#### WHAT IS NEEDED
Reproduce each line of the material below without changing a single character.

# DATASET ENTRIES start

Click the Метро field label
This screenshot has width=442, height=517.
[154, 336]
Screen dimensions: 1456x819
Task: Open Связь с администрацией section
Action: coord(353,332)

# DATASET ENTRIES end

#### ANSWER
Click the Метро field label
This screenshot has width=442, height=517.
[154, 336]
Screen dimensions: 1456x819
Task: Open Связь с администрацией section
Action: coord(353,332)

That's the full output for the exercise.